> [Work to be completed] Pick out every line of the data below that contains the word "pixels", and copy each of those lines in full.

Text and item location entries
==*==

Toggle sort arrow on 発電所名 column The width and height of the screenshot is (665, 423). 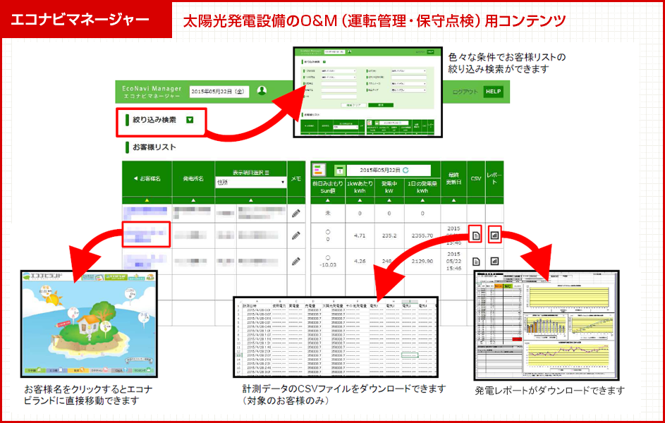194,200

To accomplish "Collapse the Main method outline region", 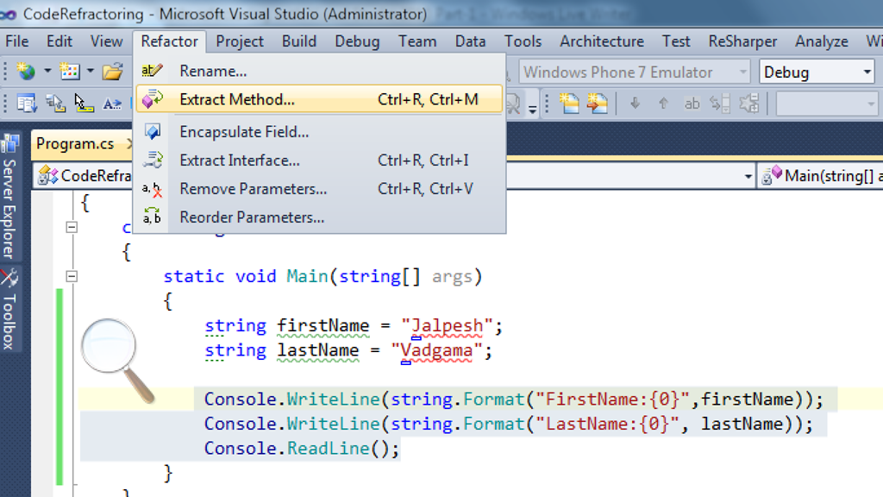I will [72, 277].
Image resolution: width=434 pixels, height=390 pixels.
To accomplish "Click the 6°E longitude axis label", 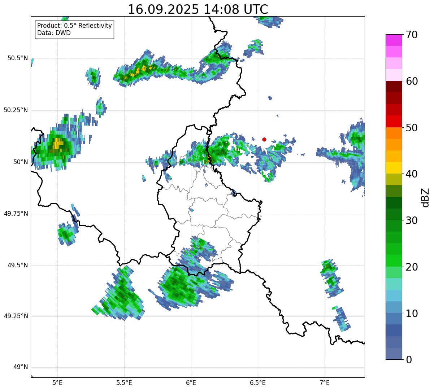I will tap(191, 382).
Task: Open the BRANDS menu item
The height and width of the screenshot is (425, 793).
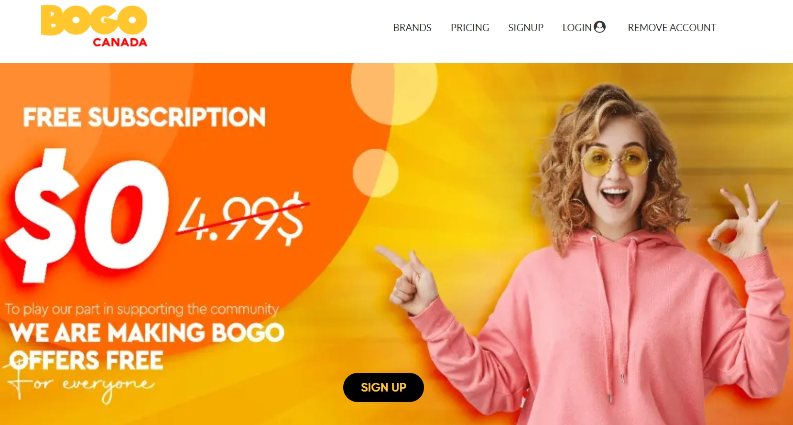Action: pos(412,28)
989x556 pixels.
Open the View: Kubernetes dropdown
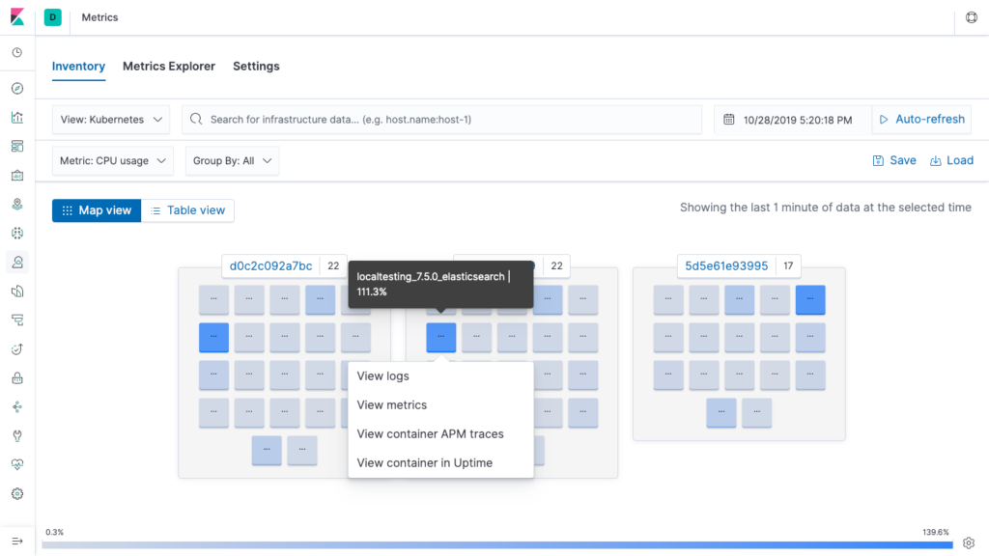[x=110, y=120]
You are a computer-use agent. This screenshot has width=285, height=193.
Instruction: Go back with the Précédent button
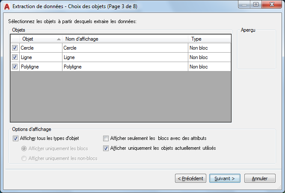tap(191, 178)
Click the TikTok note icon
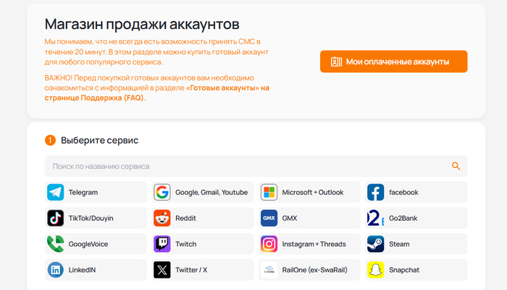 pyautogui.click(x=56, y=218)
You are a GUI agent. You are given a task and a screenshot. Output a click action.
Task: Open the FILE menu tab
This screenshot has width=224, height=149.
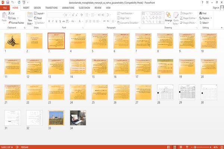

==*==

> [Answer to this task]
Image resolution: width=434 pixels, height=390 pixels.
989x556 pixels.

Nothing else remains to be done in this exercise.